Juan Vega Gonzales (*)
El gerente del siglo XXI enfrenta un mundo complejo producto de una competencia creciente, regulación más exigente y protectora de los consumidores y clientes mejor informados que pueden escoger entre multitud de opciones locales e internacionales de productos y servicios.
La exigencia por resultados en un mundo más competitivo genera una enorme presión/estrés laboral que si no es adecuadamente manejada puede conducir a la desmotivación y altas tasas de pérdidas de empleados y clientes perjudiciales para la empresa.
En este contexto, el dilema que enfrenta el gerente es cómo poder vencer la dualidad de mantener empleados altamente motivados para permanecer y dar la milla extra por la empresa, sin dejar de exigir los resultados de ventas, utilidades y el cumplimiento de políticas y procesos muchas veces engorrosos.
Habiendo dos líneas, la de motivación y la de exigencia de resultados, es pertinente trabajar de forma paralela y complementaria en los dos ámbitos.

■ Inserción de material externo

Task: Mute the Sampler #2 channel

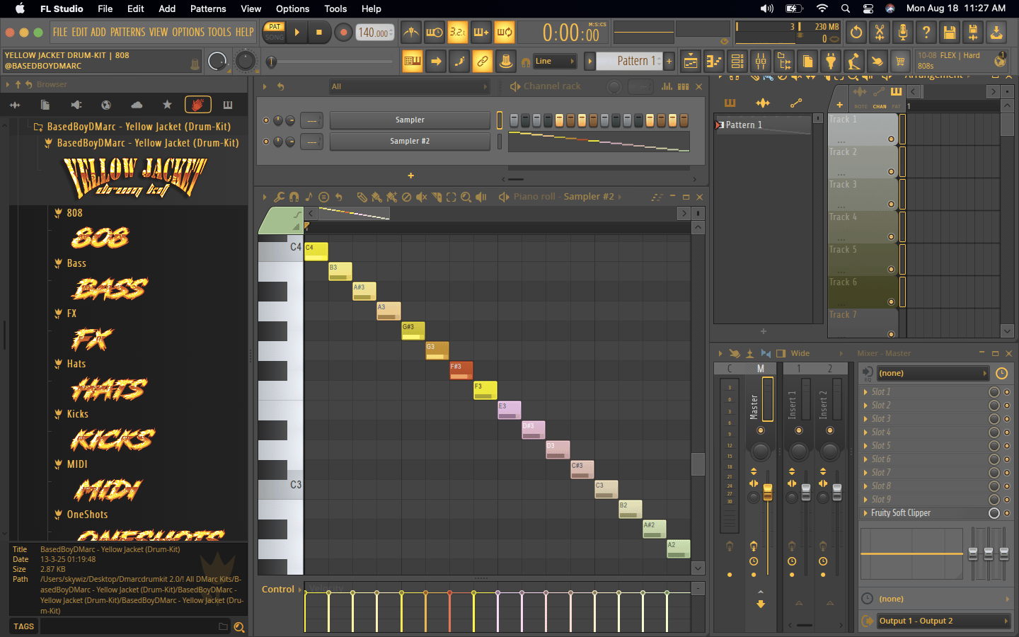Action: click(266, 142)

1. Desarrollo de la motivación. Las personas se comprometen y se motivan a trabajar por la empresa en la medida que sienten que pueden aprender, crecer ser justamente tratados y reconocidos por el trabajo que realizan en la empresa.
Es por tanto deber gerencial encontrar la manera de crear un plan de Carrera y aprendizaje, procurar enfocarse en el reconocimiento del trabajo de sus colaboradores (programación positiva) y mejorar substancialmente los niveles y calidad de comunicación en su empresa.
La comunicación empieza a mejorar con la simple actitud de tratar a la otra persona como a uno le gustaría que lo traten. La cercanía a las agencias y puntos de venta es fundamental para que los colaboradores vean y sientan que el gerente está dispuesto a apoyarlos y escucharlos.
2. Exigencia de resultados. El liderazgo gentil que mejora la comunicación precisa acompañarse de control de tiempos de atención al cliente/proceso, seguimiento diario y semanal a la productividad (brindando apoyo y reconocimiento cuando sea necesario) y la clonación de buenas prácticas.
La clonación de buenas prácticas se refiere a identificar a los mejores elementos de la organización o de la competencia, analizar qué actividades realizan y cuáles evitan hacer para posteriormente generar un proceso de aprendizaje y mejora con el resto del personal.
En una economía del conocimiento, la comunicación, los incentivos, motivación y aprendizaje continuo son claves para alcanzar el éxito gerencial/empresarial.